Economy: In confirming that he will let the Bush tax cuts expire, President Obama is discarding proven economic medicine. He is also bringing the discredited welfare state back to life, bigger than ever.
Obama's certainly is a new kind of presidency. Gone are the days when a president could look Congress and the American people in the eye and make a declaration like this: "We have worked to give the American people a smaller, less bureaucratic government in Washington. And we have to give the American people one that lives within its means. The era of big government is over."
But whoever said Barack Obama was Ronald Reagan? In fact, those were the words of one William Jefferson Clinton during his State of the Union address of 1996.
At the time, Clinton was preparing for a re-election campaign that would rely heavily on reform of one of the most unpopular federal government programs ever devised: welfare. He would claim in that re-election campaign that his first term as president proved him to be that rare thing: a Democrat with fiscal sanity. And in November of that year, the voters would believe him.
Now we are faced with a new president whose mission seems to be to prove that Ronald Reagan and Bill Clinton were both wrong.
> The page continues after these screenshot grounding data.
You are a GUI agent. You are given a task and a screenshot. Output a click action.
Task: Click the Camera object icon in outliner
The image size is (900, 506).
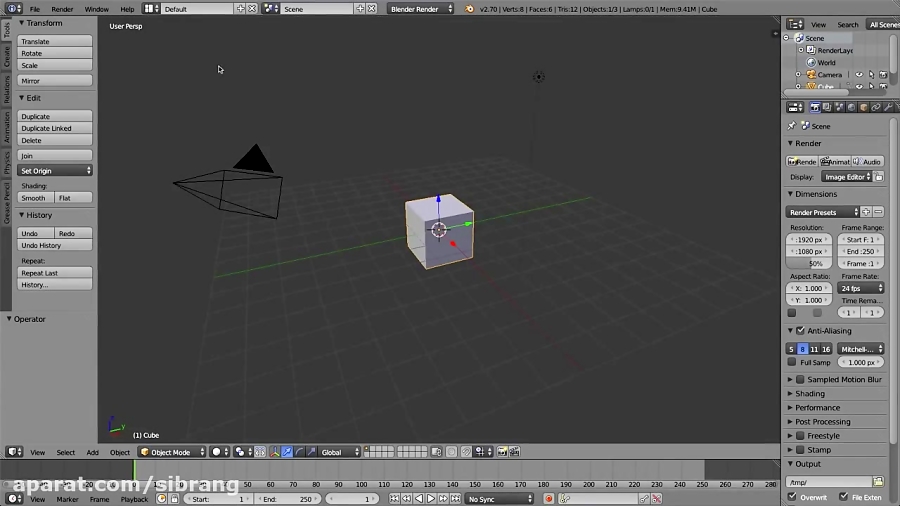pyautogui.click(x=811, y=74)
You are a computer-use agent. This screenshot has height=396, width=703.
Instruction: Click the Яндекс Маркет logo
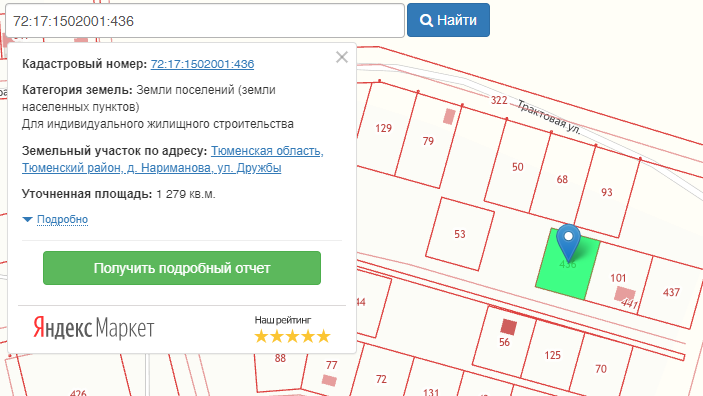(x=93, y=327)
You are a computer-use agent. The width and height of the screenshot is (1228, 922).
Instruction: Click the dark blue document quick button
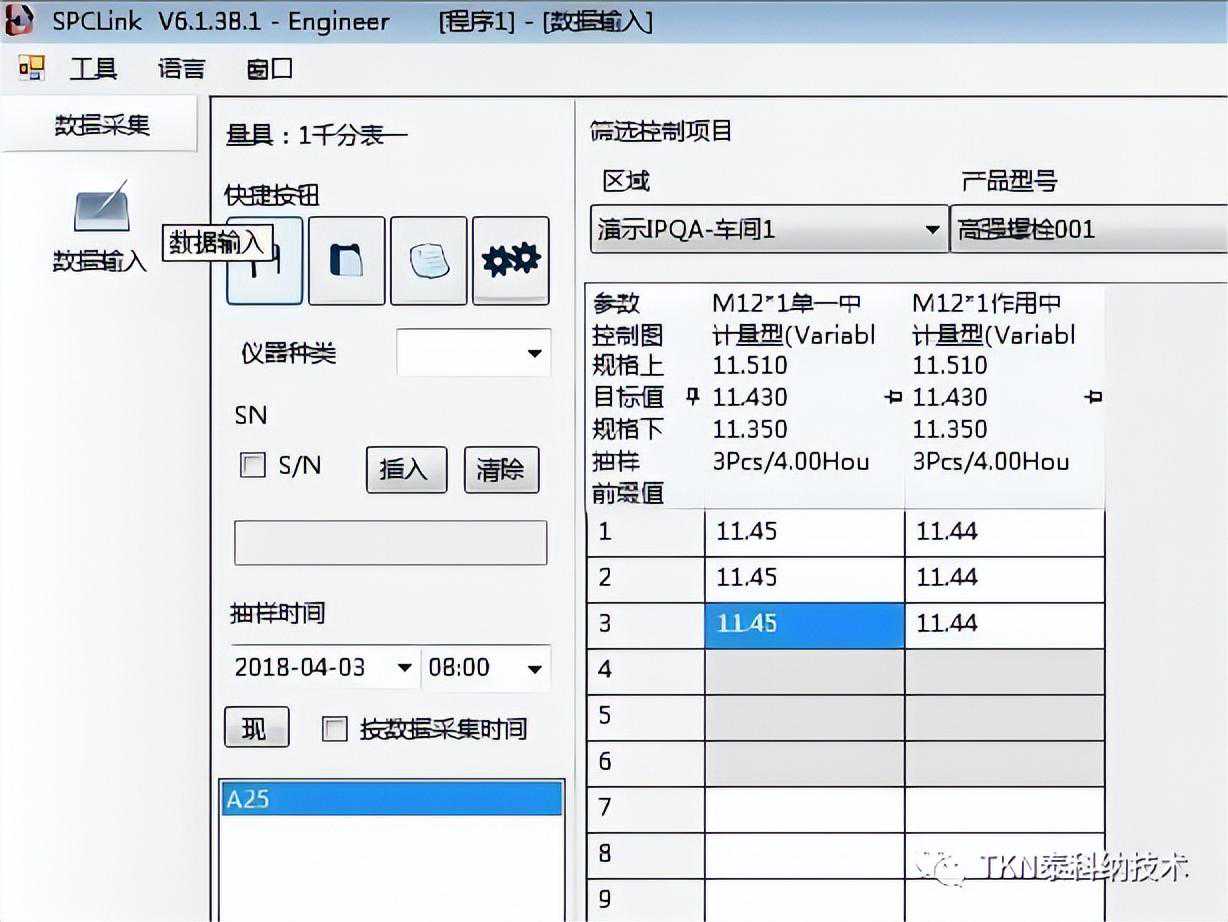[x=346, y=260]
Reaganesque across-the-board tax cuts on income and investment, as this thinking goes, have only gotten us into an unprecedented global financial crisis (begging the question of how they did so much good for so long before finally making the sky fall).
Yet faced with this, the supposed risk of global depression, the federal government should go full steam astern, back to the wasteful, corrupt — and corrupting — practices that Democrat Bill Clinton got re-elected helping to end.